### Challenge
Gather every line below that contains the word "perform". Treat uppercase and lowercase as different.

[Stored entries]
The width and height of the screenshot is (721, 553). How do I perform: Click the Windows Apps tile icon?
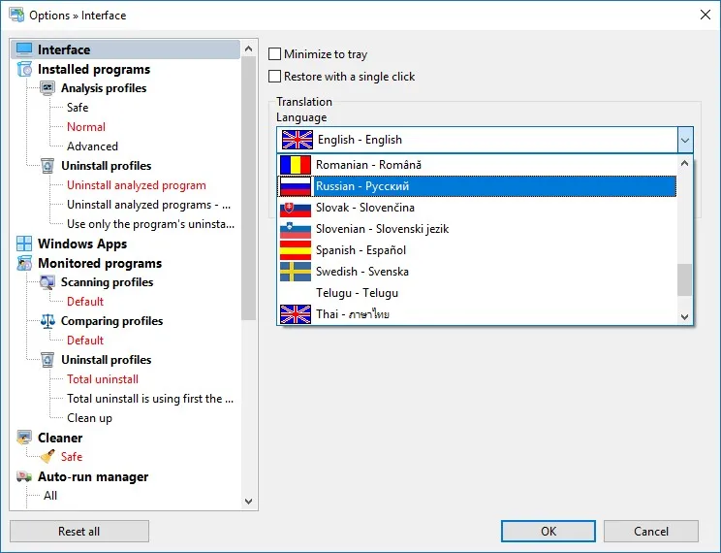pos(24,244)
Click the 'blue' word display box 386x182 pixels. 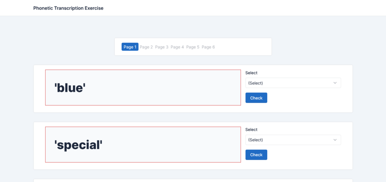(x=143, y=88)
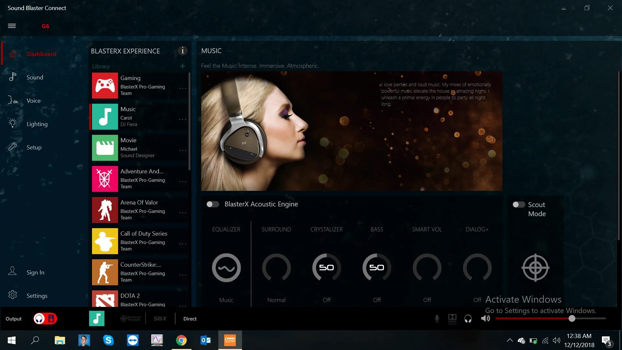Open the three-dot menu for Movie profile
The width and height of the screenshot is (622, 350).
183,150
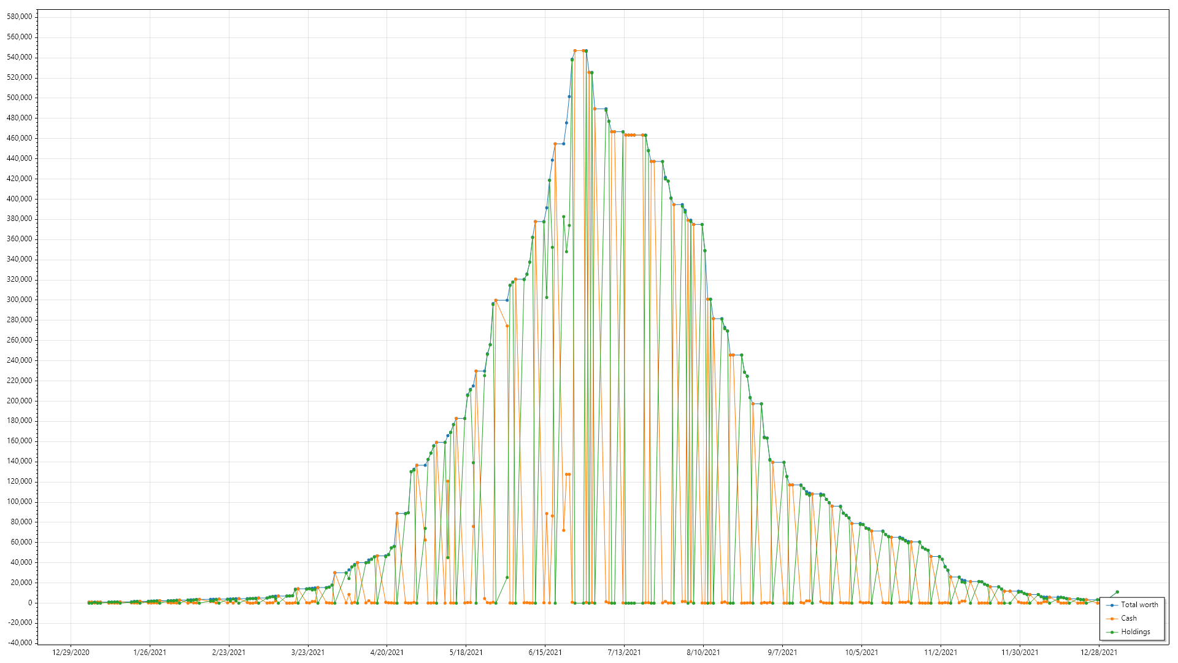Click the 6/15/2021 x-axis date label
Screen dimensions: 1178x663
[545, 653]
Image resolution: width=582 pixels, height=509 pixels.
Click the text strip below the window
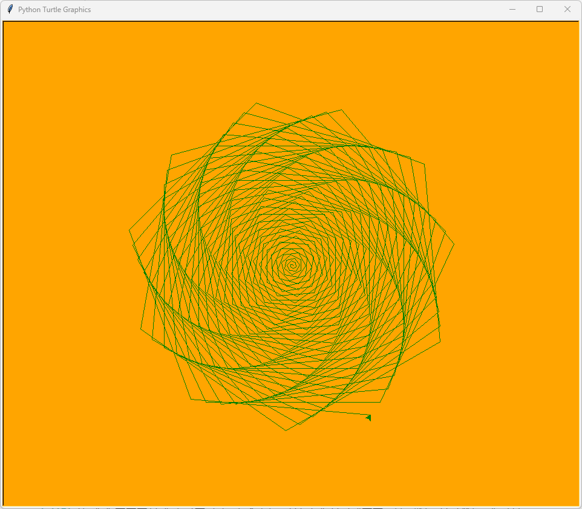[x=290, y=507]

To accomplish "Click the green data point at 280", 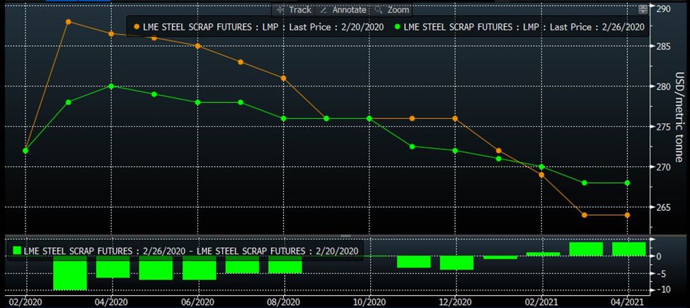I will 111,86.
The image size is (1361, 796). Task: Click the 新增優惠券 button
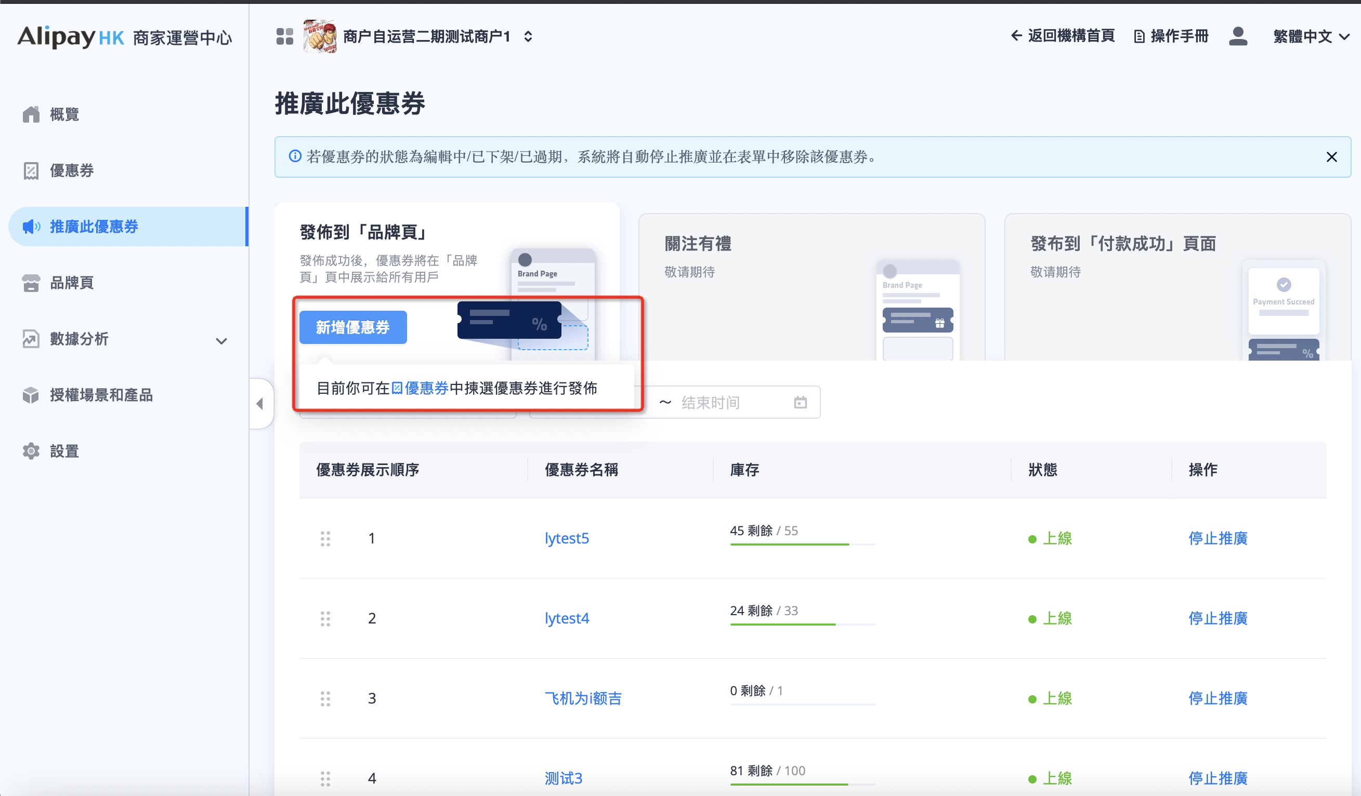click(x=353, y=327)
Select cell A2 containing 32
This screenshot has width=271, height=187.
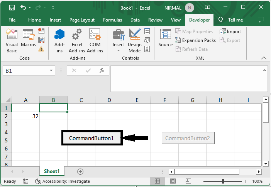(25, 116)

...

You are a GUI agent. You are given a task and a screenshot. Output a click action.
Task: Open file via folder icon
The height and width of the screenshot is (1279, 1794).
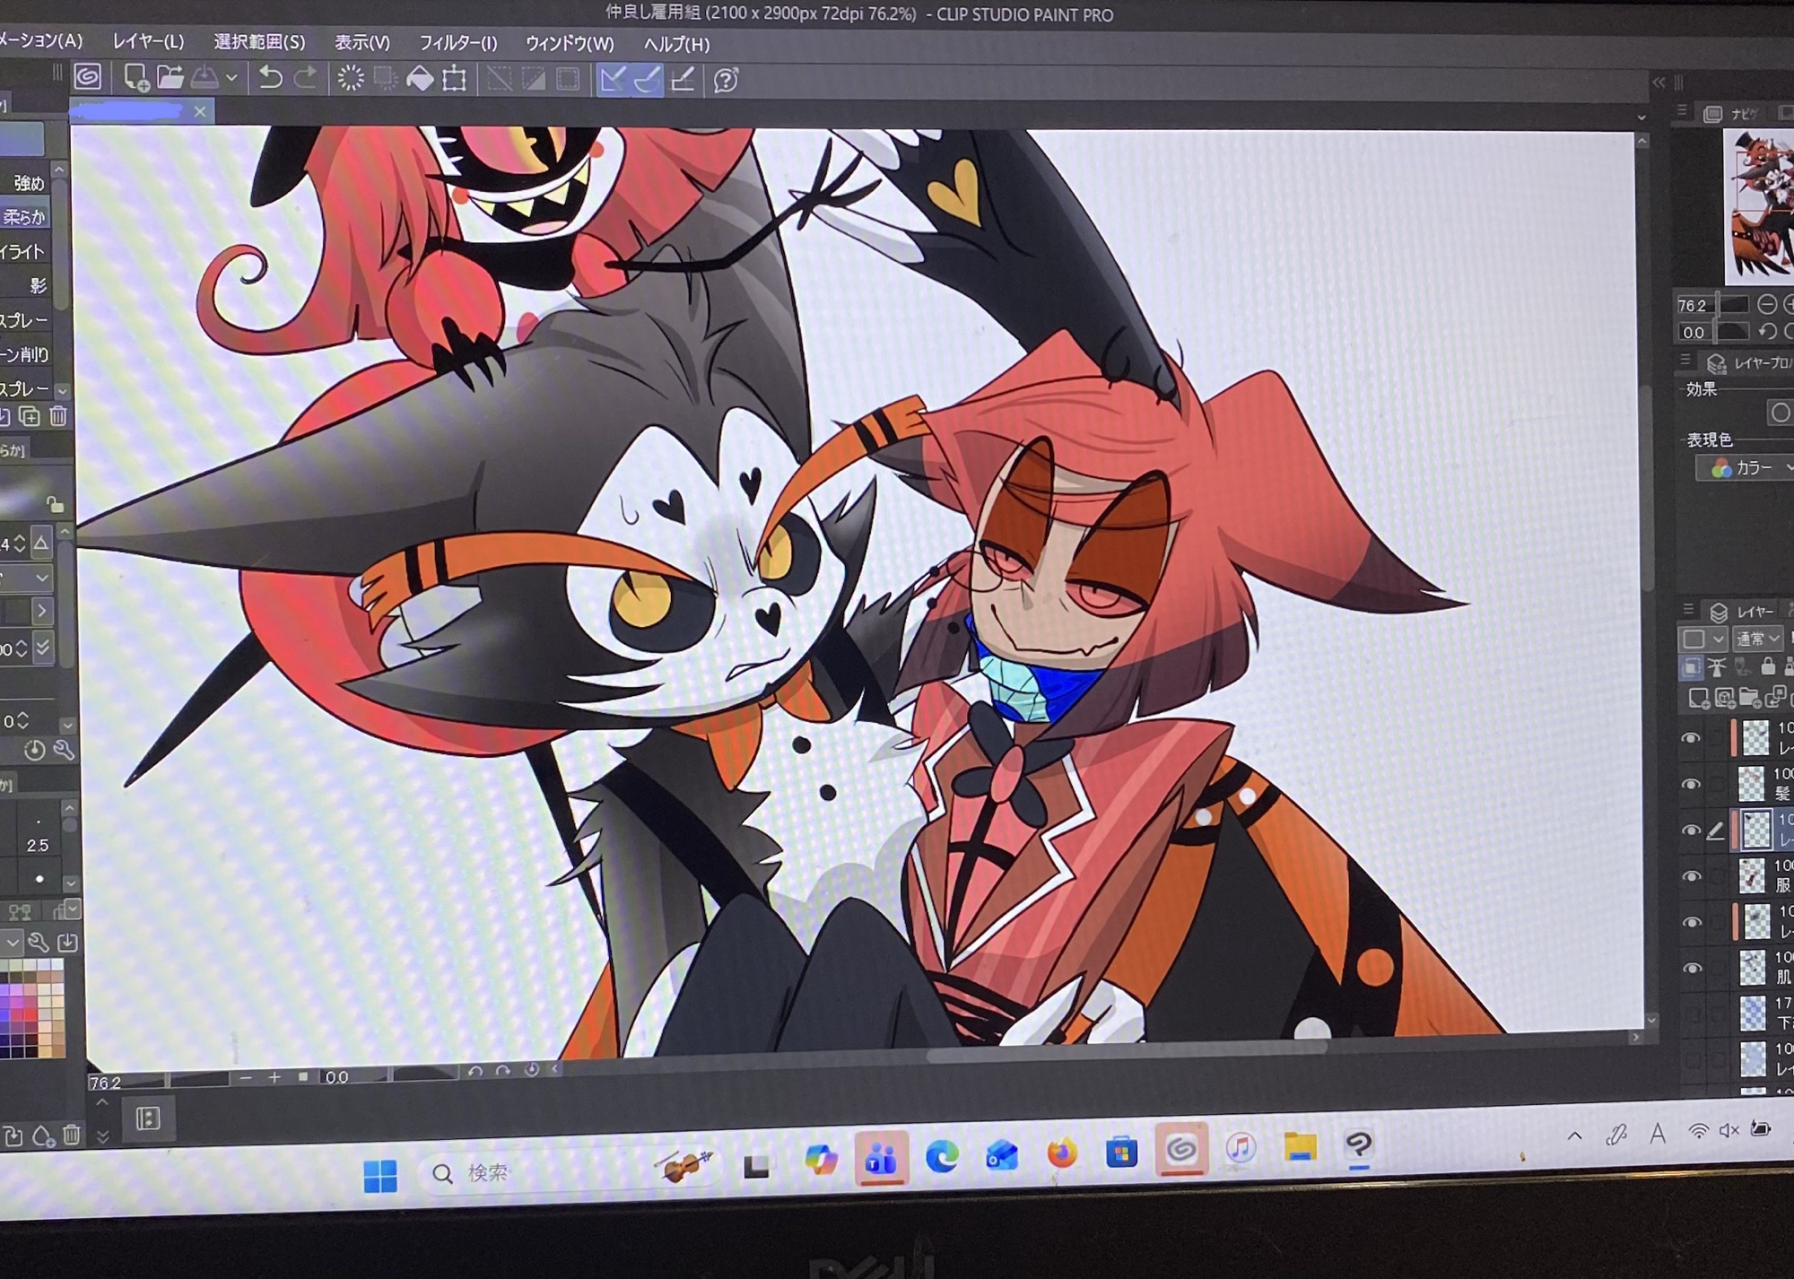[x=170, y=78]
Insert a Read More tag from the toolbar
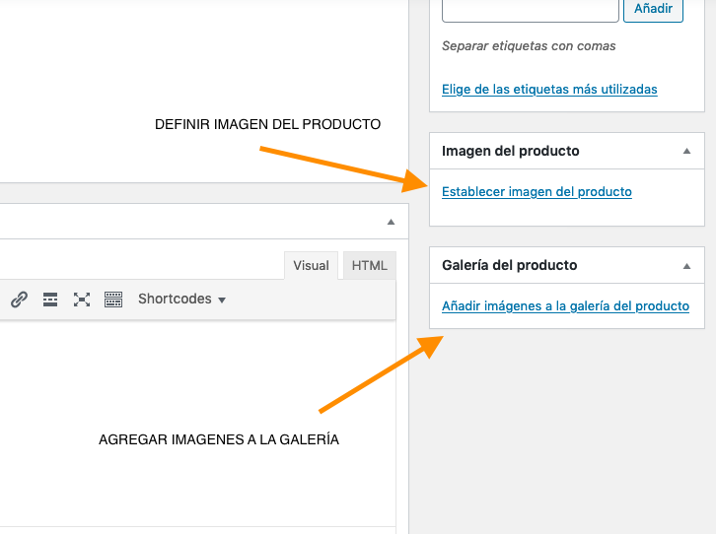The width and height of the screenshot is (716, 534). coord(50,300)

---

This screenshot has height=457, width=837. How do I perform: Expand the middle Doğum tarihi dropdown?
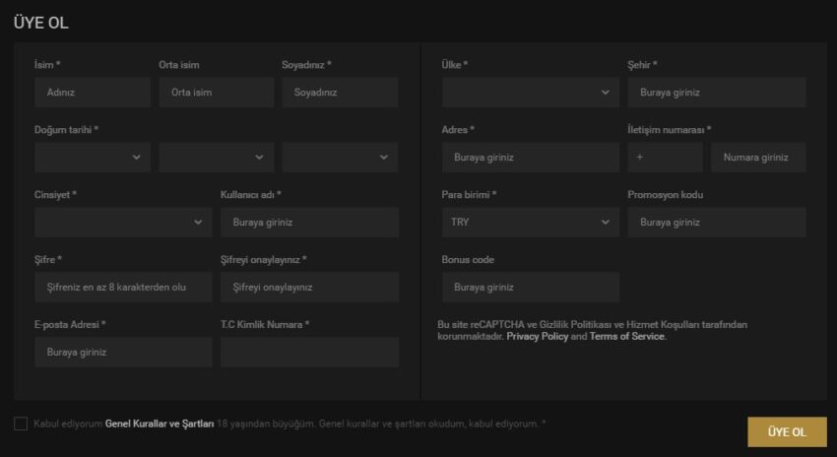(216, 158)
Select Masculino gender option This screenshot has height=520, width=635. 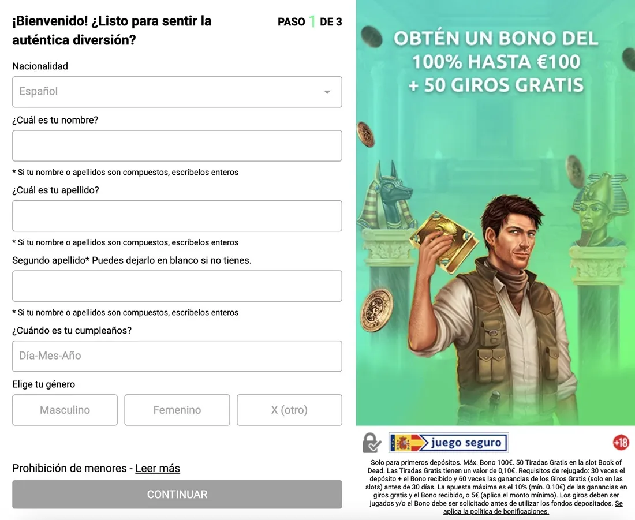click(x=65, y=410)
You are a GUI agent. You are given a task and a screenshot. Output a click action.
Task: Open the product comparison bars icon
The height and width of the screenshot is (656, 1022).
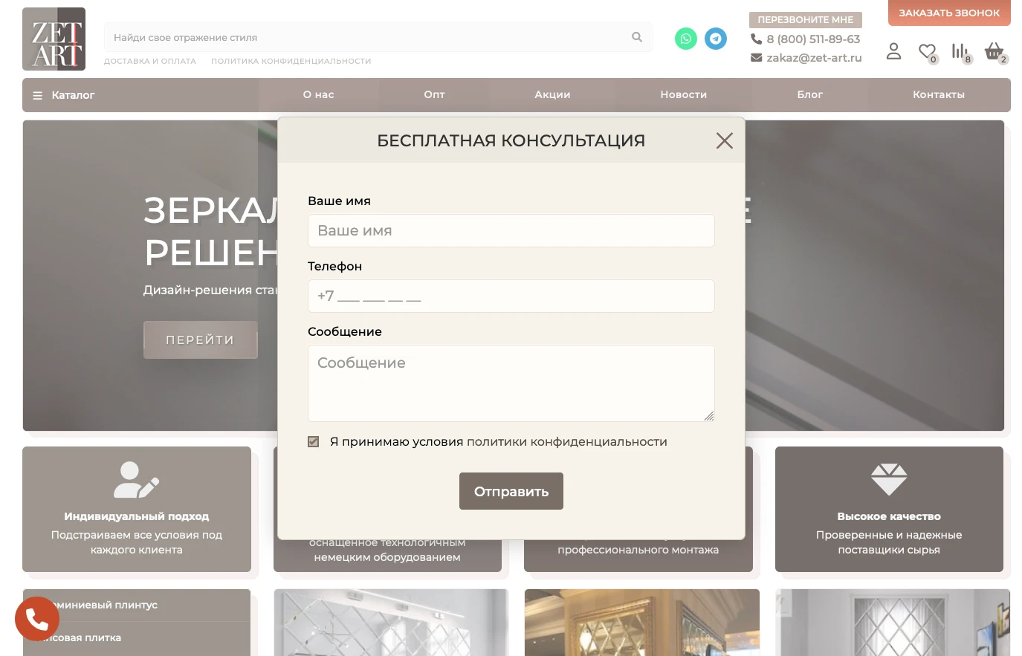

### Task response
The width and height of the screenshot is (721, 553). How do I perform: Click the Windows Apps tile icon?
This screenshot has height=457, width=837. How do I perform: Expand the middle Doğum tarihi dropdown?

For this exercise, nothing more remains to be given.